Il progetto è stato sviluppato dall'azienda Digitarca di Mola di Bari in collaborazione con la sezione Innovation center di Intesa Sanpaolo e presentato a palazzo Cabrino. Il risultato non è solo una ricostruzione visiva: il «Digital twin» è stato incrociato con la piattaforma digitale Smart city 3D e con il Building information model (Bim), permettendo di ricostruire edifici e infrastrutture con precisione e di calcolare caratteristiche tecniche utili alla pianificazione.
«Siamo tra i pionieri di questo nuovo approccio amministrativo - spiega il sindaco Alessandro Canelli -. Questo sarà il cervello virtuale della città e ci servirà per facilitare diversi compiti dei nostri uffici: manutenzioni, miglioramenti dei servizi del verde e del decoro urbano, studiare l’efficienza energetica del territorio, pianificare in anticipo l’impatto di piste ciclabili o zone a traffico limitato».
Secondo quanto illustrato, la digitalizzazione costante del territorio consentirà inoltre di monitorare i cambiamenti in tempo reale e di intervenire con maggiore rapidità in caso di edifici abbandonati, occupazioni abusive o fenomeni di degrado. L'amministrazione comunale sottolinea come questa tecnologia possa ridurre i tempi e i costi dei rilievi sul campo: molte valutazioni potranno essere effettuate dagli uffici direttamente al computer, limitando gli sopralluoghi esterni.
- Finalità principali: manutenzioni, riqualificazioni, gestione emergenze, abbattimento barriere architettoniche.
- Integrazioni tecniche: incrocio con Smart city 3D e Bim per analisi dettagliate degli edifici.
- Partecipanti: Digitarca e Innovation center di Intesa Sanpaolo; progetto presentato a palazzo Cabrino.
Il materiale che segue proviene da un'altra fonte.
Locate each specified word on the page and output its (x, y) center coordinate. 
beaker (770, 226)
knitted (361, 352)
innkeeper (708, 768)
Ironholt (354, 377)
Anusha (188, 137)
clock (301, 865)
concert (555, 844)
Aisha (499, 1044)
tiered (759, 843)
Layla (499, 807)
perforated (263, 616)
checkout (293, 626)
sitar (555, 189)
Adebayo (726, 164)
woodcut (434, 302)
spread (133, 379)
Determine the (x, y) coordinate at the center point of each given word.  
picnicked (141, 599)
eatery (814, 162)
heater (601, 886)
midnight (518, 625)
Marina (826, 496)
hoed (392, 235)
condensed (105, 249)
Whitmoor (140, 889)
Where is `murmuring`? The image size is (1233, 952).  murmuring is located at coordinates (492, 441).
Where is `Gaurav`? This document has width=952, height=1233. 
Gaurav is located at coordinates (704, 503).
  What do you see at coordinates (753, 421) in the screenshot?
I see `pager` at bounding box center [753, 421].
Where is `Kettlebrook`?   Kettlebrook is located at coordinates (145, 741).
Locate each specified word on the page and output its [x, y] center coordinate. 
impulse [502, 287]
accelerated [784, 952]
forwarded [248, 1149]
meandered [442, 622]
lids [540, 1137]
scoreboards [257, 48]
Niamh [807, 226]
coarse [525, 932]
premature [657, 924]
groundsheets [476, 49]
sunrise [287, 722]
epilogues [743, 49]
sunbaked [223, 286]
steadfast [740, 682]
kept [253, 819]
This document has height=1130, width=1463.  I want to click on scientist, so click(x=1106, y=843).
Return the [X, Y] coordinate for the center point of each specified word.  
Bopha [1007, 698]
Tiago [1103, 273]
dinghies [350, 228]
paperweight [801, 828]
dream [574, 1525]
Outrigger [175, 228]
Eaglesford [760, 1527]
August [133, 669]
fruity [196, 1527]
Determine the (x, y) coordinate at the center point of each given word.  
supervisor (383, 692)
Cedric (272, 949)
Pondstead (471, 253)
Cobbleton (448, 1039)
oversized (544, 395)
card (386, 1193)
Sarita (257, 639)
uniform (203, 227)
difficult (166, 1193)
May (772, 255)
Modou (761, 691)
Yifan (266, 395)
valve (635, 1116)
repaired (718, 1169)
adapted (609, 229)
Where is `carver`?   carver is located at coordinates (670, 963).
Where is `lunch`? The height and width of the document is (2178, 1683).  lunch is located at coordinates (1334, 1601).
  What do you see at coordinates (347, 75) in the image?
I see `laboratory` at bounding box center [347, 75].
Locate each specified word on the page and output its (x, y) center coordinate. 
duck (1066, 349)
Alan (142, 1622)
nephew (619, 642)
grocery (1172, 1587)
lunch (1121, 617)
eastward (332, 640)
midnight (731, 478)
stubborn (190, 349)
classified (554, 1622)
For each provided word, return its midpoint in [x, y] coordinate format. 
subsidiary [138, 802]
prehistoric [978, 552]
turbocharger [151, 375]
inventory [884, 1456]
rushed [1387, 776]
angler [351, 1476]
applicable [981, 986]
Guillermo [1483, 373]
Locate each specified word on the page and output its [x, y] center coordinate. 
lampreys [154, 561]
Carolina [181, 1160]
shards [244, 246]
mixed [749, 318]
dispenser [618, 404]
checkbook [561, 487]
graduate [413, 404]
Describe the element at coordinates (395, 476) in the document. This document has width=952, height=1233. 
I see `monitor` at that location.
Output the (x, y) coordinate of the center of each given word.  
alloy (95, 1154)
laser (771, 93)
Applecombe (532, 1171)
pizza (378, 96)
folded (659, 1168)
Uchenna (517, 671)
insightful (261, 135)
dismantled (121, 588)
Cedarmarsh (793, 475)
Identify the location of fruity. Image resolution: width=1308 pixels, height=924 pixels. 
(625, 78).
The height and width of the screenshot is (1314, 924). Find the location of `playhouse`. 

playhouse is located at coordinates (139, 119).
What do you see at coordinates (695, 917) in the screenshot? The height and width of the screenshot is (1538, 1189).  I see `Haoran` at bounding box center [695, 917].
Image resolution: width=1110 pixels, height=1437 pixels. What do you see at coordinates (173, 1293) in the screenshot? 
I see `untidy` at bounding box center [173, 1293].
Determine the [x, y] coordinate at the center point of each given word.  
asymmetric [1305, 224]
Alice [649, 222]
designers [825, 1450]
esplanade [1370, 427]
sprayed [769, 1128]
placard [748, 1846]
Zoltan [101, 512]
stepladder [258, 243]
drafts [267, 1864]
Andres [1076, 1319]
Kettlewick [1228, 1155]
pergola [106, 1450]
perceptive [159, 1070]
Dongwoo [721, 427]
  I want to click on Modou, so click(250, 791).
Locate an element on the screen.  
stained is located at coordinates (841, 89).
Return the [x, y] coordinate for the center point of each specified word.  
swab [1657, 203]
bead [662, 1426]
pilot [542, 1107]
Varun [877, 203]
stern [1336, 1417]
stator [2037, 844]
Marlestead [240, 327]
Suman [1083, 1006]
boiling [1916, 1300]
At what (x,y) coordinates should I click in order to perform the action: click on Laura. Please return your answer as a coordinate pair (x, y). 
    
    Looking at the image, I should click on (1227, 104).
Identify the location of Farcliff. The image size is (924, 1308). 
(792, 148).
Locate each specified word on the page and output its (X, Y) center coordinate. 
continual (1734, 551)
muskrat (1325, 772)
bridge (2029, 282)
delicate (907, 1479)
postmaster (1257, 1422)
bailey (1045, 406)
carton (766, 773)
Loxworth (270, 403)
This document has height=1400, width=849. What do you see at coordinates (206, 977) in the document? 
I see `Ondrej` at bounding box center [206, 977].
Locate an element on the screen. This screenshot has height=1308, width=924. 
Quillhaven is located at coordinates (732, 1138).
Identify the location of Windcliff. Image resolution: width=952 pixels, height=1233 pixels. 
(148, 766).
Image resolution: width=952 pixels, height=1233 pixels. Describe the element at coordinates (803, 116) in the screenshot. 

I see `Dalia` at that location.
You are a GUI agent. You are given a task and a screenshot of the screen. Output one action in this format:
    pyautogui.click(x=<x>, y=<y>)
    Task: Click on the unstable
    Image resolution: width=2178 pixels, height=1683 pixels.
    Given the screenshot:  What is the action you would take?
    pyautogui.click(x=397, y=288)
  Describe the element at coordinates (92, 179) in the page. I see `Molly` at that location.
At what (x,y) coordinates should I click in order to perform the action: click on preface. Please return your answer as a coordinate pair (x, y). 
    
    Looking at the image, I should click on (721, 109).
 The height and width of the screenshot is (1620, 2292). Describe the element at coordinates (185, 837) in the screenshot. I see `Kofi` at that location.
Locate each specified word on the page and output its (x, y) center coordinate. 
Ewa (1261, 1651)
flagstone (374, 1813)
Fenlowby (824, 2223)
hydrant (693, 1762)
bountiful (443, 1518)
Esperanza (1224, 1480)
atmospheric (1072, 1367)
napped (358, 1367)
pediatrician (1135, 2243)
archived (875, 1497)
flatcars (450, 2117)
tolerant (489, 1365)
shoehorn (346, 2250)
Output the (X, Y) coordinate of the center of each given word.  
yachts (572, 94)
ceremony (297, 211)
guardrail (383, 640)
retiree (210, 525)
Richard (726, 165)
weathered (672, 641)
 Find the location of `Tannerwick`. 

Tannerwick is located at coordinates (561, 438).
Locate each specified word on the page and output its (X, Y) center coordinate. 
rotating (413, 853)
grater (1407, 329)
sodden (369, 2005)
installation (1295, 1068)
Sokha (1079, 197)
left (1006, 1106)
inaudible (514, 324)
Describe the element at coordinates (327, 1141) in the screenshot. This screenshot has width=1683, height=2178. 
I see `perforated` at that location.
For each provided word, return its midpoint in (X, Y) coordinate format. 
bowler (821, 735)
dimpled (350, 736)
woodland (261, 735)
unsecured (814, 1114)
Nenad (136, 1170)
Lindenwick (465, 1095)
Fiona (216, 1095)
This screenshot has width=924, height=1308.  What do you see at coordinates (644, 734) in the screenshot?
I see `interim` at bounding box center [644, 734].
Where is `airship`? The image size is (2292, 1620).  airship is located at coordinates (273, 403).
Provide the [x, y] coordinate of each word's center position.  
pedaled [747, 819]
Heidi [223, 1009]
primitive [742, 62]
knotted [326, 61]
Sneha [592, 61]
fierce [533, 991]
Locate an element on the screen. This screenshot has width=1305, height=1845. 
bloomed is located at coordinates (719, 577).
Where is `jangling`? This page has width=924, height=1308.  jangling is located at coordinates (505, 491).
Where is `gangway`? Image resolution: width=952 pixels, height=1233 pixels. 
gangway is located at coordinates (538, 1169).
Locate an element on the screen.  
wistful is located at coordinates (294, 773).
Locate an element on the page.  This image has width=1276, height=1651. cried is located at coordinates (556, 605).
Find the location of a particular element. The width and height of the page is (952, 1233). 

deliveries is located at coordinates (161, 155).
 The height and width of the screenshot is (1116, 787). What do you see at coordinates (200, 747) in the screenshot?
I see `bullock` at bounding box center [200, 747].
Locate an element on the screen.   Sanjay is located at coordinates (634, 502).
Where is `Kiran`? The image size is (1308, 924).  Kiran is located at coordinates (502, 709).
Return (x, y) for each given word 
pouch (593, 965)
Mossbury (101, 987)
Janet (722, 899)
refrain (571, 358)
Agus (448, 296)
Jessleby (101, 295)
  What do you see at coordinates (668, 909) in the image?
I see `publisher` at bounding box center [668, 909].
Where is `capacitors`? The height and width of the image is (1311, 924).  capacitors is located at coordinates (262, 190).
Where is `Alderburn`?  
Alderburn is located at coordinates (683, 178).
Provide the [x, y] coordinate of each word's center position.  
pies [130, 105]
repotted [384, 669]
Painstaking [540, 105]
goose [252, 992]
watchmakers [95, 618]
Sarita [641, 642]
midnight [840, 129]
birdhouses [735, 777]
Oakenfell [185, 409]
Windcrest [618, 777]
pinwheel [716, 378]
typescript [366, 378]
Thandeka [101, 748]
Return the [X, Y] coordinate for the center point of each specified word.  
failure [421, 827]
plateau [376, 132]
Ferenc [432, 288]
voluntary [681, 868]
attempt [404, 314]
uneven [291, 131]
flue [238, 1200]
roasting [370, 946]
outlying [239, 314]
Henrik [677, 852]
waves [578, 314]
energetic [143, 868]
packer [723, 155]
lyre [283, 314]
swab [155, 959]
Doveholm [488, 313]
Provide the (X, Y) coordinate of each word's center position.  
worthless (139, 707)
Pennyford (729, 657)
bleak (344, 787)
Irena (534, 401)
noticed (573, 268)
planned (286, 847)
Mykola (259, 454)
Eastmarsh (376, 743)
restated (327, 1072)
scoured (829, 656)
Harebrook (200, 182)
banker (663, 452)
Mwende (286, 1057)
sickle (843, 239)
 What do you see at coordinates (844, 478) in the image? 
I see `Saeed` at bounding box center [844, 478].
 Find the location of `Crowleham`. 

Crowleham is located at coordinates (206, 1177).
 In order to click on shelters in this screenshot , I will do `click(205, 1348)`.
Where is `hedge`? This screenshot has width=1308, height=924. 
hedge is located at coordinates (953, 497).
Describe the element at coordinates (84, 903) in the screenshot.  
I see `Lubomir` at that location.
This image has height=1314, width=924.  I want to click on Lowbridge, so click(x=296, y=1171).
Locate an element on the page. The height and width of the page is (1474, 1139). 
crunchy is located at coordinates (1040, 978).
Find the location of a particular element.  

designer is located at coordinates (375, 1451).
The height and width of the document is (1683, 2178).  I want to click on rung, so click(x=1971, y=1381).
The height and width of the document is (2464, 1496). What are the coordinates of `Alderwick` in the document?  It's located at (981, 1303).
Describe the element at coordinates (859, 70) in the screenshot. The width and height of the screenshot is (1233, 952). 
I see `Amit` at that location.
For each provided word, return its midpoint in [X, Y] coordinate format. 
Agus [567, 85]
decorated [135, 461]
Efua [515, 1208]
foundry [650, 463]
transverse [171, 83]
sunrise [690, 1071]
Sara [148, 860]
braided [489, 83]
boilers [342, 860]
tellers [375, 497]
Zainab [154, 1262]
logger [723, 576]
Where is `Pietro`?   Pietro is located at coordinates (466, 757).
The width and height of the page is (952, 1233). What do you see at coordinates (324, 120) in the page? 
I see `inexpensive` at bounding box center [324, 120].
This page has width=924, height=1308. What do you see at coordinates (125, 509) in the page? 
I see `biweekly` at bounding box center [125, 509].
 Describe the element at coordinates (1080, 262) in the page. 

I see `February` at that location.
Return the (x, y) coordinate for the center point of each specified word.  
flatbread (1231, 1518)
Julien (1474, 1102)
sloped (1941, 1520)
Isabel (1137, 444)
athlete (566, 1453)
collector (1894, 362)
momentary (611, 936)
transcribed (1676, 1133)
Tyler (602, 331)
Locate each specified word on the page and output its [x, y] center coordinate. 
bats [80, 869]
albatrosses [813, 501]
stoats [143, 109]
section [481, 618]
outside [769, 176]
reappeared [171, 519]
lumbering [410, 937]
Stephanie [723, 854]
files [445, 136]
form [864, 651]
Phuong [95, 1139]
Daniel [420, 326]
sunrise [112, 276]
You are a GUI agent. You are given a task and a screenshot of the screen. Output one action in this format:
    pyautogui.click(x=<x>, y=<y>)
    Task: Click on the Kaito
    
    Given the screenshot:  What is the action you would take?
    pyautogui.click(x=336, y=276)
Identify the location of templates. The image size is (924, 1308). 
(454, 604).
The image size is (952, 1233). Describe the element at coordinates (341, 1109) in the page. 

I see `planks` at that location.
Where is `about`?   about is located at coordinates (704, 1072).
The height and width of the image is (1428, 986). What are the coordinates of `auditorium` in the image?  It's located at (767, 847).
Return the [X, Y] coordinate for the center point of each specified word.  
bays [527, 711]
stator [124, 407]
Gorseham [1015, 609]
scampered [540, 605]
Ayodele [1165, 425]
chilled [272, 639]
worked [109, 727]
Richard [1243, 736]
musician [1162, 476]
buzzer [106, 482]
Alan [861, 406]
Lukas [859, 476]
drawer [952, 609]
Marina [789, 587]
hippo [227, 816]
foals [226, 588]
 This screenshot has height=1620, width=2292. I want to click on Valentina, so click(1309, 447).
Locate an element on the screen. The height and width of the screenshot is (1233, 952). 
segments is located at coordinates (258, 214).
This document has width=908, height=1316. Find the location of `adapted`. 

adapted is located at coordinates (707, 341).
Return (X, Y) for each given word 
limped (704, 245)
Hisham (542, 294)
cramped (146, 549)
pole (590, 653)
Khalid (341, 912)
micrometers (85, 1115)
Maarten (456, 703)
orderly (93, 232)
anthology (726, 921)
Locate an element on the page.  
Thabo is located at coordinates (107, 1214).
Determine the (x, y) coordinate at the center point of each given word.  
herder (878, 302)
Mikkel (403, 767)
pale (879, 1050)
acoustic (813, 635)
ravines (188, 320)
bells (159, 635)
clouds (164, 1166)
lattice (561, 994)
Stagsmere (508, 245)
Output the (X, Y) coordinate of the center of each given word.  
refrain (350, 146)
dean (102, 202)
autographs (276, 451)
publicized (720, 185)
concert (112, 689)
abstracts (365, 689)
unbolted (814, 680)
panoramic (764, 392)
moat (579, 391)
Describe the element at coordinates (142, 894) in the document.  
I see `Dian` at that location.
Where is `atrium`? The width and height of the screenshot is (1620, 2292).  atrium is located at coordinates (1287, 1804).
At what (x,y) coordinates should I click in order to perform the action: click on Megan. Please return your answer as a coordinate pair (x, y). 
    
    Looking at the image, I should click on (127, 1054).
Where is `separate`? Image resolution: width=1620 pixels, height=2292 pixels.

Il costo complessivo del progetto è di 120.000 euro. Di questi, 70.000 euro provengono da fondi relativi al progetto europeo «Hd Motion» coordinato da C.I.M., mentre la restante parte è finanziata in parte dal bilancio comunale per circa 37.000 euro. La ripartizione economica e le fonti segnalate sono state indicate in sede di presentazione pubblica.
| Voce | Importo |
|---|---|
| Totale progetto | 120.000 € |
| Contributo progetto europeo «Hd Motion» | 70.000 € |
| Quota comunale | ~37.000 € |
Per i residenti, l'introduzione del gemello digitale apre scenari concreti: una pianificazione più puntuale degli interventi sul verde e sul decoro urbano, simulazioni preventive sugli effetti di nuove piste ciclabili o Ztl, e procedure più rapide per la gestione di criticità legate al tessuto edilizio. Resta da definire nel dettaglio il piano operativo di aggiornamento continuo della mappa e le modalità di accesso agli strumenti da parte dei diversi uffici comunali e dei professionisti coinvolti.
La sperimentazione locale colloca Novara tra i primi comuni italiani ad adottare un approccio integrato tra fotogrammetria 3D, piattaforme smart city e modelli Bim: un passo che l'amministrazione definisce strategico per rendere più efficiente la gestione del territorio e per migliorare la risposta a problemi di manutenzione e sicurezza urbana.